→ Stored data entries
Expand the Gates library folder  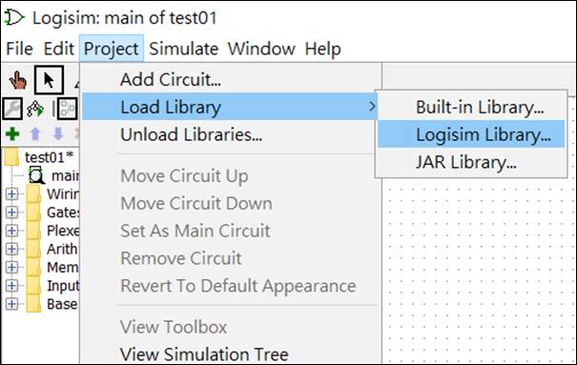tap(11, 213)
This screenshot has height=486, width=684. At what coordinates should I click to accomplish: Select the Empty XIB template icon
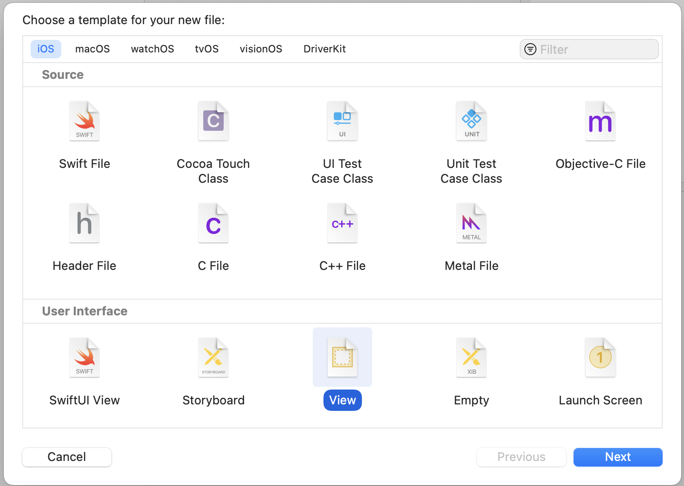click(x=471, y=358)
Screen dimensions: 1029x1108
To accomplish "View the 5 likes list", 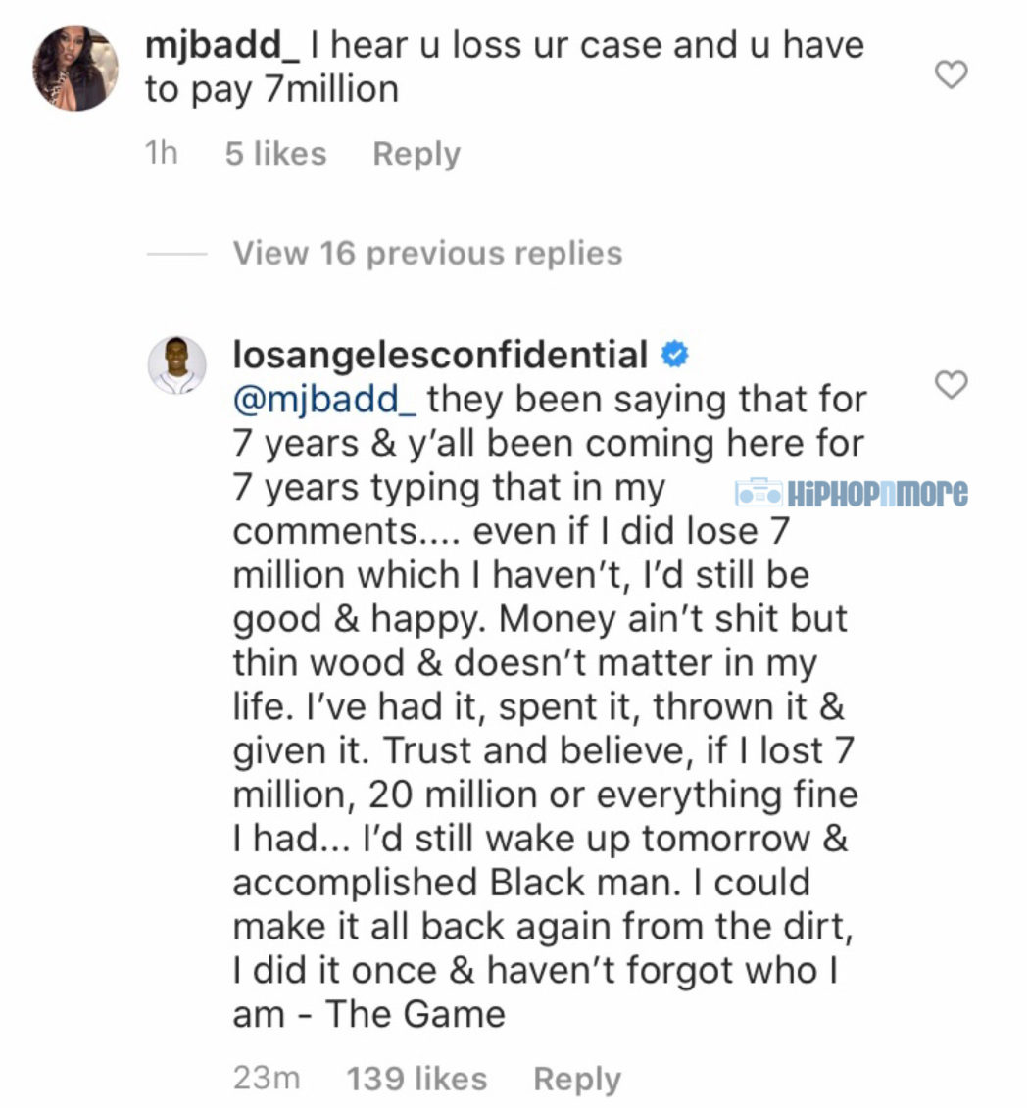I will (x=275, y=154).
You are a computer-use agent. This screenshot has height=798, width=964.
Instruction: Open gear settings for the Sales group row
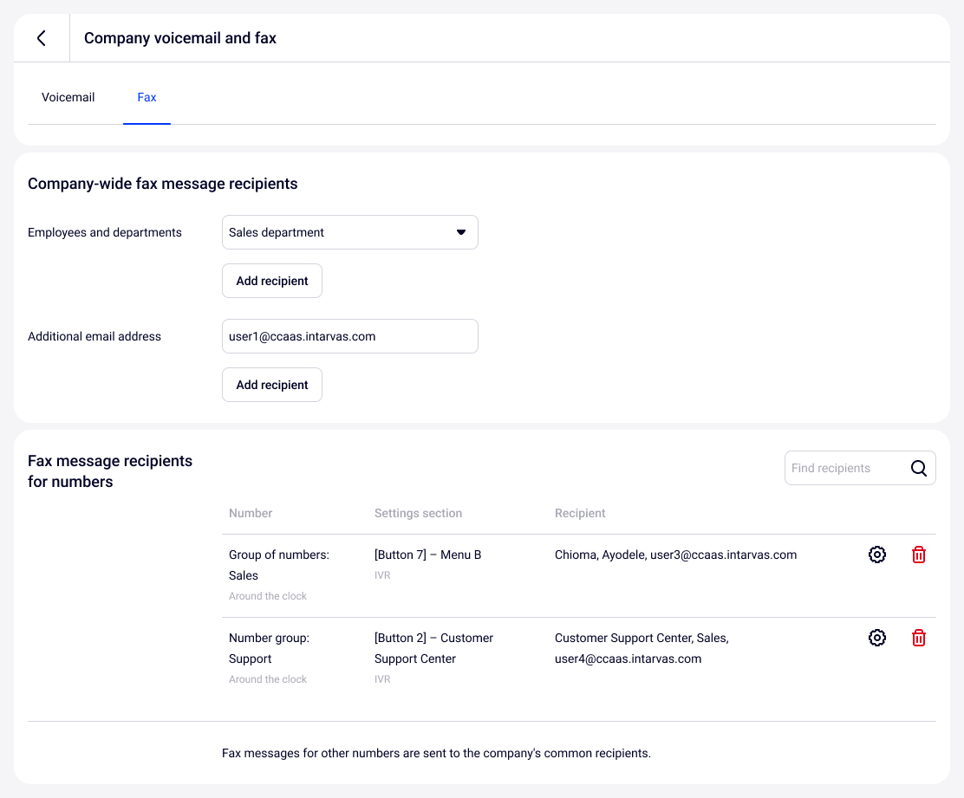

→ Instructions to follow
Set down, word for word, the line that holds "You are a computer-use" and all lines after it to the end of the entries above, but not the pictures.

→ Written solution
You are a computer-use agent. This screenshot has height=798, width=964.
Instruction: Open gear settings for the Sales group row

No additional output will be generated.